Menacing the media was a theme of Mr. Trump’s campaign rallies in 2016. News networks hired security guards for some correspondents — a practice that, in Mr. Acosta’s case, has continued — and reporters found themselves taunted and disparaged by attendees repeating Mr. Trump’s refrain of “fake news.”
In Tampa, though, several journalists described an atmosphere of hostility that felt particularly hard-edge. And far from condemning these attacks on the press, the president and his team have endorsed them.
That night, Mr. Trump tweeted out a video of his supporters jeering Mr. Acosta, along with an approving comment from his son Eric: “#truth.” When the White House press secretary, Sarah Huckabee Sanders, was invited at Wednesday’s press briefing to condemn the menacing behavior, she declined.
“While we certainly support freedom of the press,” Ms. Sanders said, “we also support freedom of speech. And we think that those things go hand in hand.”
Now, news organizations are anticipating an unnerving autumn, as their reporters prepare to fan out across the country for a fresh round of Trump rallies before the midterm elections. “I’ll go six or seven days a week when we’re 60 days out,” Mr. Trump said last week.
The president has recently revived his “enemy of the people” line about the mainstream news media, sprinkling the phrase into his public remarks. The new White House communications chief, Bill Shine, a former president of Fox News, signaled a tougher approach to press relations when he barred a CNN reporter from a public event last week in the Rose Garden. The reason? She asked questions of Mr. Trump in what the White House deemed an inappropriate manner for an event in the Oval Office.
The approach may appall some journalism advocates, but it has buoyed many members of the president’s base. Sean Hannity, perhaps Mr. Trump’s most reliable defender on cable news, directly addressed Mr. Acosta on Tuesday night at the start of his program on Fox News.
“The people of this country, they’re screaming at you for a reason,” Mr. Hannity said. “They don’t like your unfair, abusively biased treatment of the president of the United States.”
A montage — titled “CNN’s Jim Acosta Lowlights” — followed, with footage of Mr. Acosta pressing Ms. Sanders at briefings and criticizing the administration’s attitude toward the news media.
“That’s called opinion,” Mr. Hannity said, when the camera came back to him. “And you’re extremely rude. Oh, and a liberal partisan hack. That’s why Americans don’t trust you and fake news CNN.”
Press freedom groups have long warned that Mr. Trump’s rhetoric — and the accompanying criticism from his supporters — is endangering journalists domestically and abroad, particularly under autocratic regimes that have adopted his language in cracking down on independent journalism.

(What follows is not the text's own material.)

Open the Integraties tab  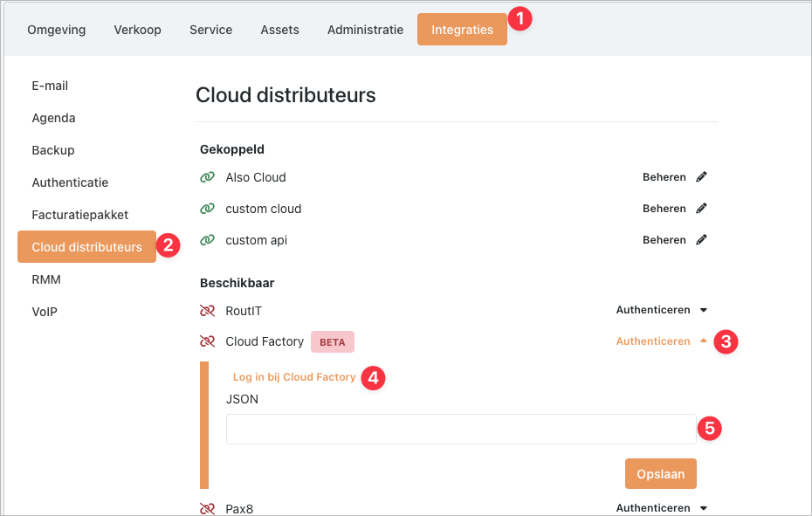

Those concerns came up during a meeting last month between Mr. Trump and the publisher of The New York Times, A. G. Sulzberger, who asked the president to reconsider his use of the term “enemy of the people.”

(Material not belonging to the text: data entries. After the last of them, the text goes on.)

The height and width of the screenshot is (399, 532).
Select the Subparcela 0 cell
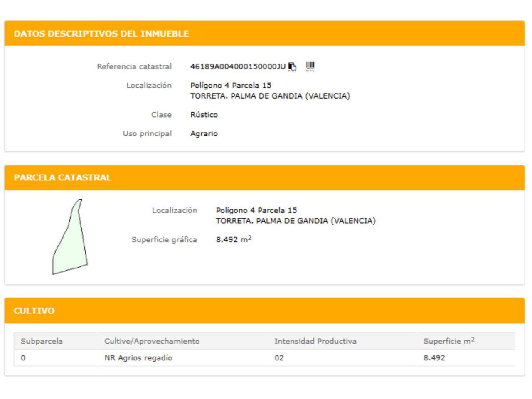(23, 358)
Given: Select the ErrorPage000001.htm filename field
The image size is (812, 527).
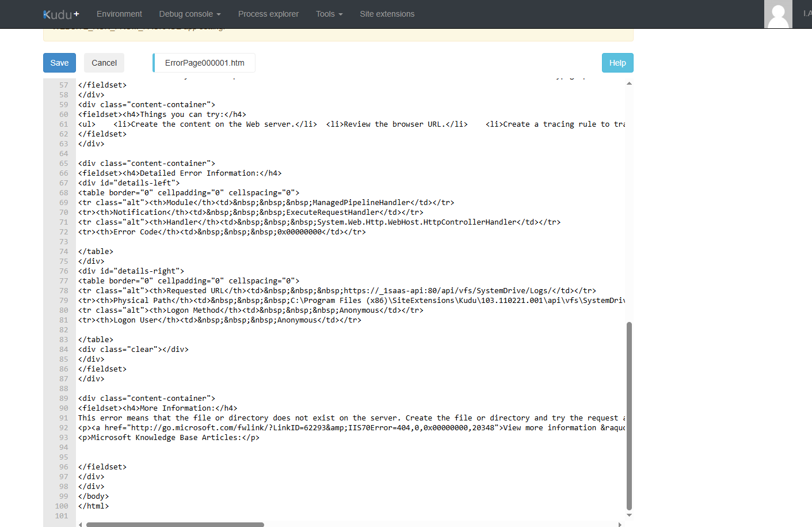Looking at the screenshot, I should [x=204, y=63].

After that meeting was made public last Sunday — Mr. Trump, ignoring the White House’s off-the-record stipulation, tweeted about it — the president opened a new flank of attack. He wrote on Twitter that reporters who reveal “internal deliberations of our government” are putting “the lives of many, not just journalists, at risk!”

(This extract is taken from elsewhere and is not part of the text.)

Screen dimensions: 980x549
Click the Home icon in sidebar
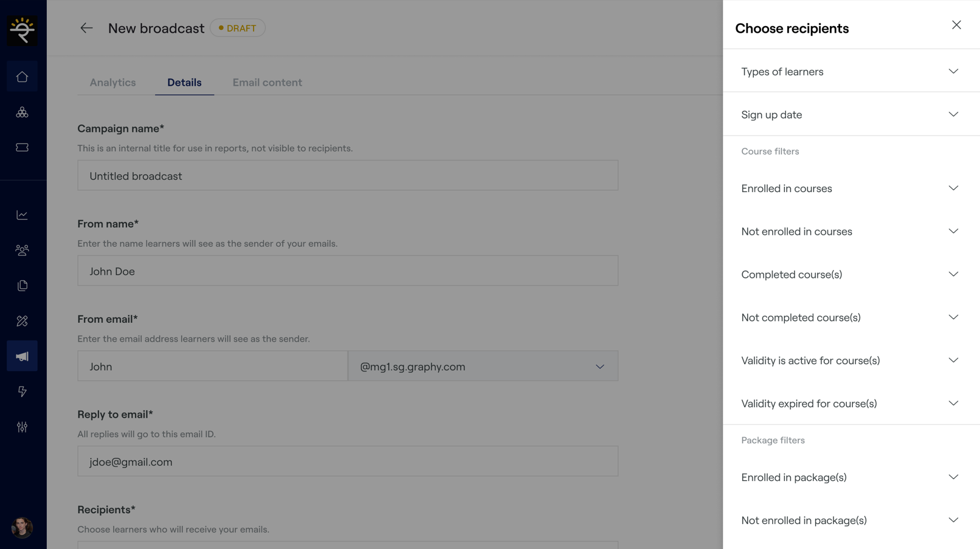click(x=22, y=77)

Ms. Sanders picked up on that theme at her briefing on Wednesday, the press secretary’s first question-and-answer session with reporters in nine days. (Ms. Sanders held only three formal news briefings in July, compared with nearly once a day in the early part of her tenure.)
“The media routinely reports on classified information and government secrets that put lives in danger and risk valuable national security tools,” Ms. Sanders told reporters, going on to cite a debunked story that a report about Osama bin Laden in the 1990s had harmed national intelligence efforts. (President George W. Bush has made the same claim, that a report about Bin Laden’s use of a satellite phone had tipped him off to surveillance; he information had been released by the Taliban two years earlier.)
“It’s now standard to abandon common sense ethical practices,” Ms. Sanders continued. “This is a two-way street. We certainly support a free press, we certainly condemn violence against anybody, but we also ask that people act responsibly and report accurately and fairly.”